La société civile, du moins une grande partie de cette société, a été heureuse de manifester en grand nombre samedi dernier pour les libertés. Si elle s’est posé des questions sur la façon dont la manifestation a été préparée, sur le rôle des uns et des autres, elle n’en a pas moins participé avec enthousiasme à ce qu’elle considérait comme une nécessité vitale. Et elle a eu raison, on ne doit pas reculer sur les libertés.
Il est cependant notable que l’appel à cette action ait été lancé par des partis politiques présents à l’ANC, repris par d’autres partis ou personnalités politique aux desseins plutôt troubles et aux rapports pour le moins équivoques avec la révolution. Tout ce monde, qui n’a guère été à l’avant-garde de la révolution, quand il n’a pas été dans les rangs de la contre-révolution, a donc besoin de la société civile et n’hésite pas à la mobiliser ! Les derniers temps du régime de Ben Ali nous avaient habitués à un spectacle différent : la société civile d’alors, qui avait le plus grand mal à seulement exister, lançait des initiatives en faveur des libertés, et les partis politiques lui emboîtaient le pas, sauf pour le parti dominant, le RCD, dont les descendants aujourd’hui soi-disant dispersés affirment avec une certaine insolence un tout nouvel amour pour les libertés, celles-là même qu’ils avaient étouffées quand ils étaient au pouvoir ! On ne peut s’empêcher, devant cette quasi-unanimité des partis extérieurs à la troïka, de penser que leur intentions ne sont pas tout à fait aussi pures, qu’il y a des arrière-pensées chez certains d’entre eux, et que les autres ne font pas grand cas de la révolution lorsqu’ils se sentent menacés dans leurs ambitions. Soyons clairs : les partis qui ont appelé à la mobilisation ont réédité, avec moins de netteté, l’opération « coupole » (qoba) de la fin de l’ère Ghannouchi, mais cette fois-ci contre les islamistes et non contre le « peuple de la révolution », de toute façon absent de leurs préoccupations.
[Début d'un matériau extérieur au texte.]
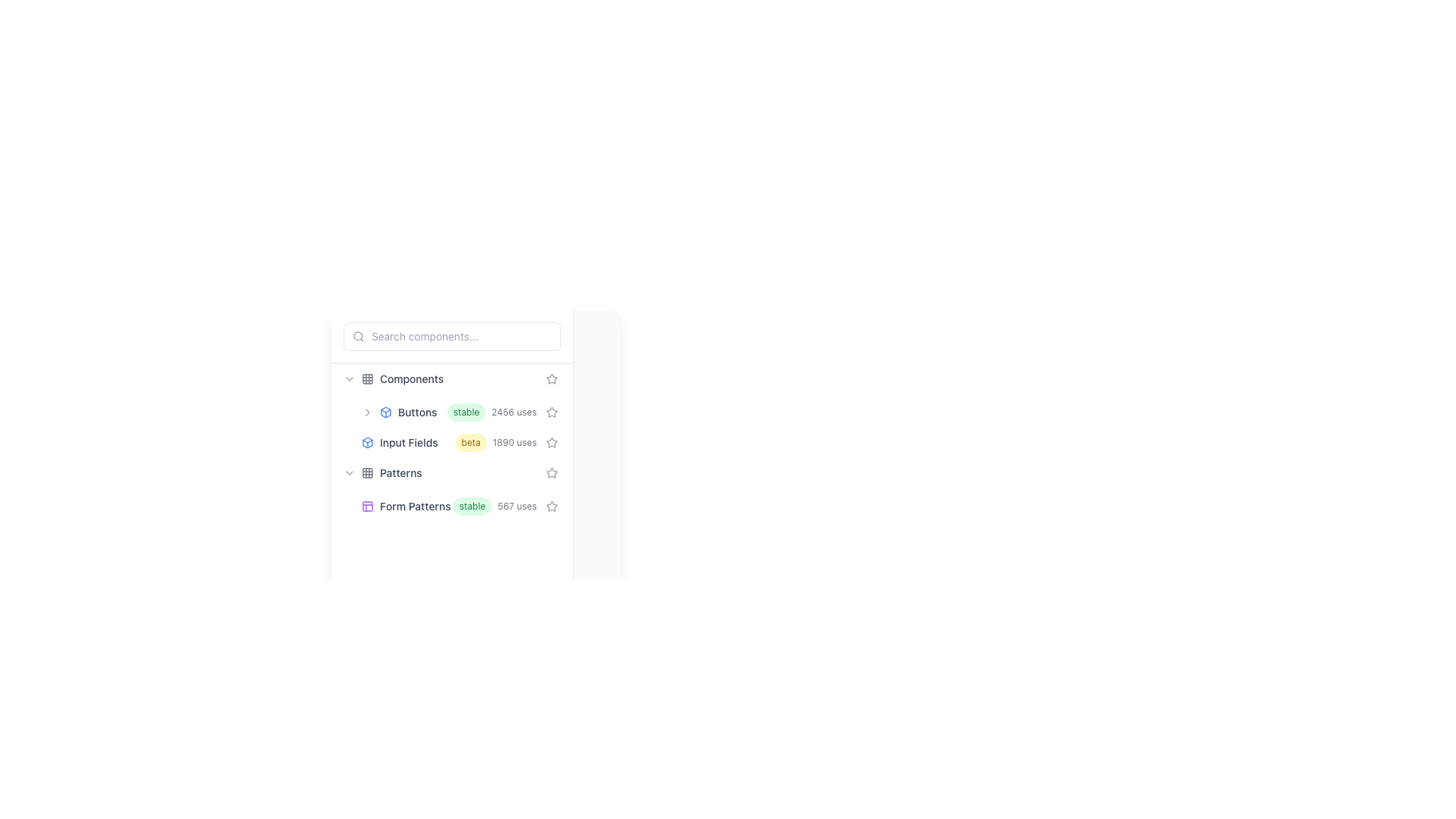 The height and width of the screenshot is (819, 1456). Describe the element at coordinates (451, 442) in the screenshot. I see `the badge in the second row of the list item that describes the 'Input Fields' component to read its content` at that location.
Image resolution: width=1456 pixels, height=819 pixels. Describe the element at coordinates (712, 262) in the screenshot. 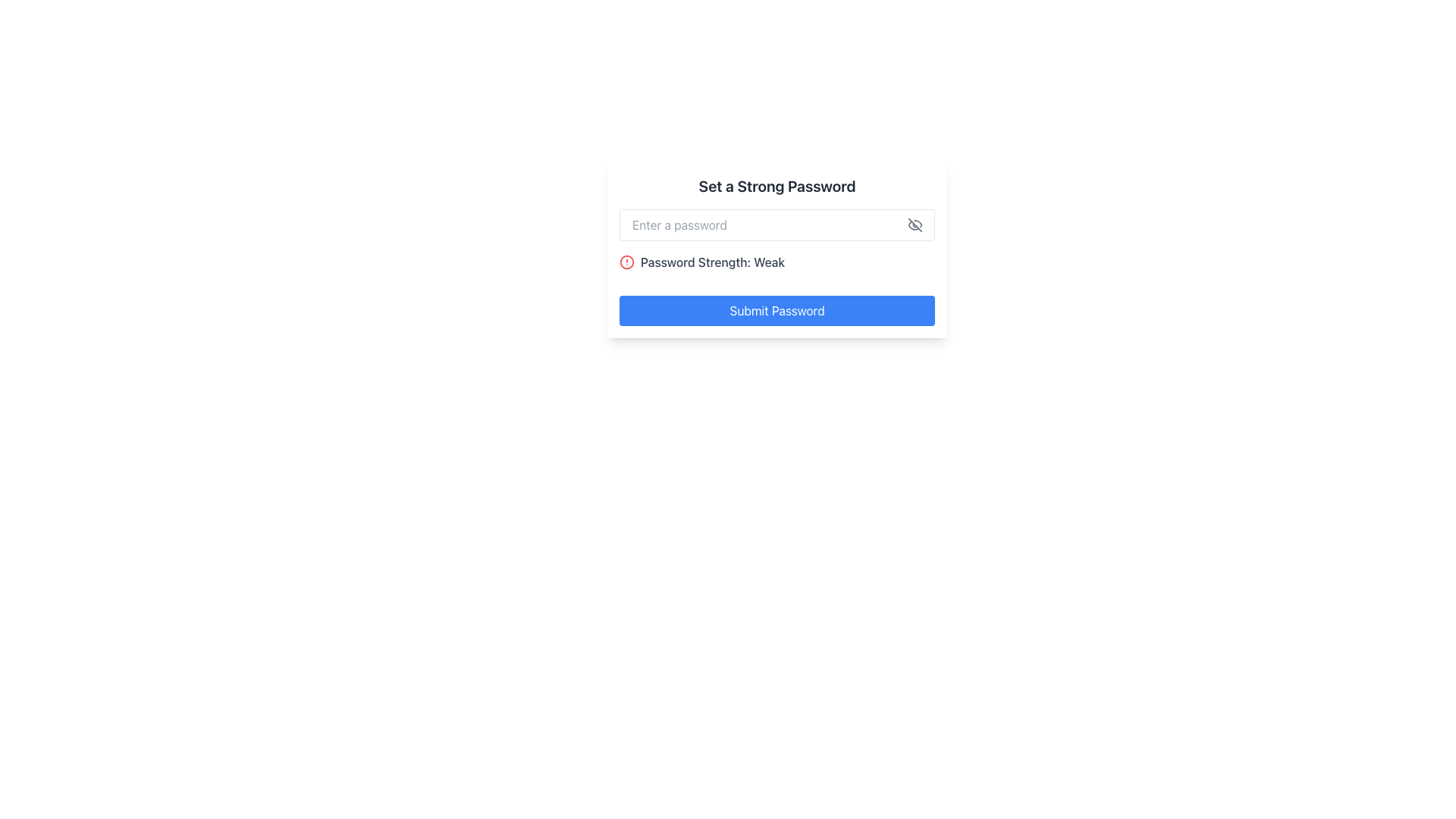

I see `the text label that reads 'Password Strength: Weak'` at that location.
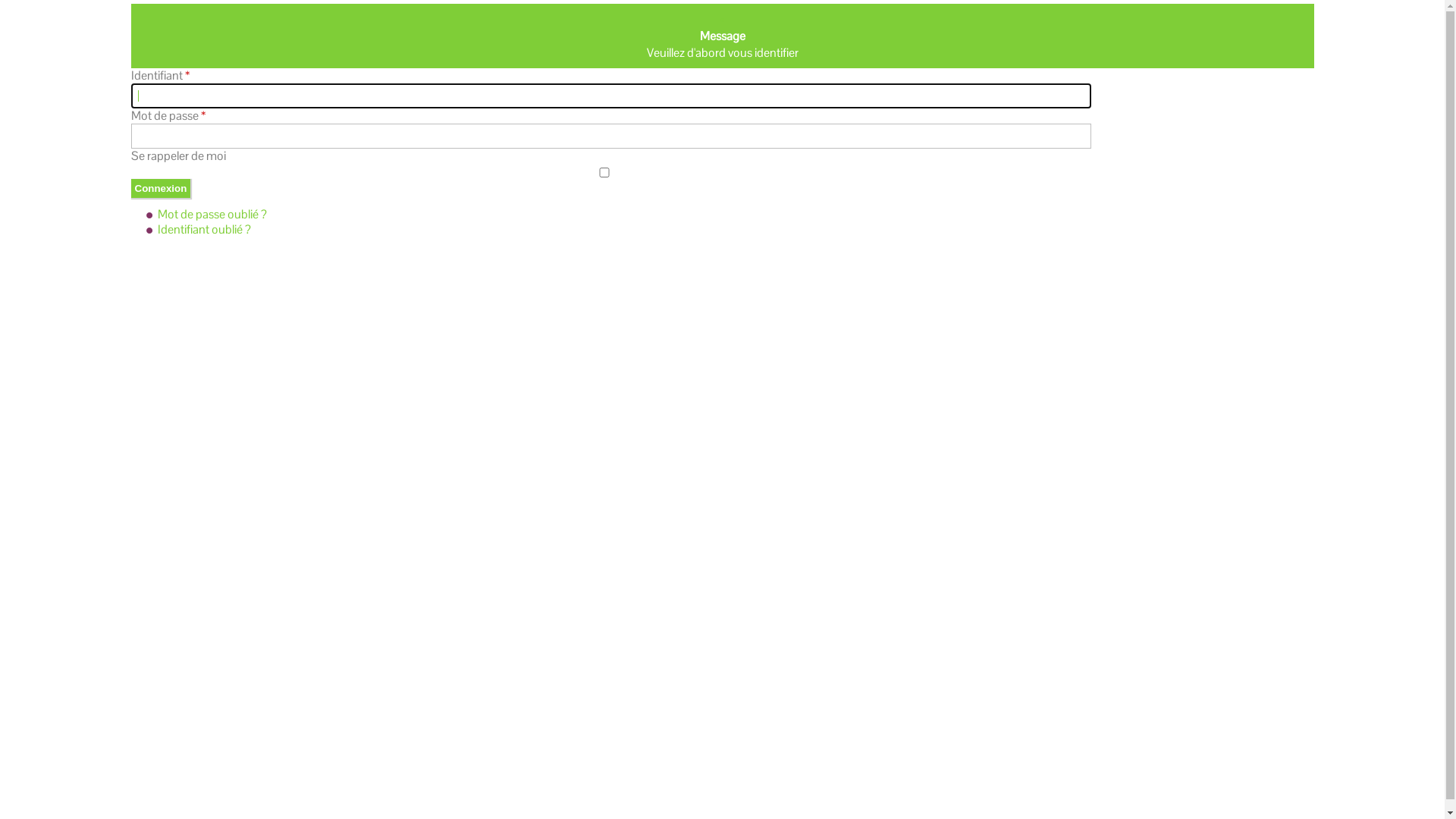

La plupart de la société civile a participé à cette action sans illusion sur les intentions des uns et autres, déterminée à ne pas se laisser instrumentaliser. Car il faut prendre garde à ce que cette belle manifestation ne serve pas en fin de compte à remettre en selle les ennemis les plus déterminés de la révolution : comme un certain 7 novembre, les avatars, pour le moment dispersés (ils avaient ainsi l’air plus inoffensif), du RCD, mafieux et socle de la mafia benalienne, nous assurent de leur attachement aux droits humains et aux libertés. Non, mesdames et messieurs qui vous êtes déguisés en grand-mères de la fable, nous savons que vous êtes des méchants loups et que vous n’avez d’autre but que de nous manger. Vous vous rangez derrière un vieillard apparemment incapable de nuire, mais qui a tout fait pour vous épargner, alors que la révolution était dirigée essentiellement contre vous, et ce vieillard, et d’autres comme Mansour Moalla, qui fut une de vos victimes, vous pardonnent votre trahison du bourguibisme et vous aident à ressusciter, paniqués qu’ils sont devant la révolution populaire. Vous caressez ce « peuple de la coupole », peut-être même croyez-vous qu’il sera votre base populaire, mais vous ne voulez en réalité que continuer ce que votre lâcheté vous avait empêché de faire en janvier 2011 : vous en tenir au départ de Ben Ali et les siens et rebâtir votre domination, celle du RCD sur le pays, bien sûr en lui trouvant un nouveau nom, comme vous l’aviez fait après le coup d’Etat de novembre 1987.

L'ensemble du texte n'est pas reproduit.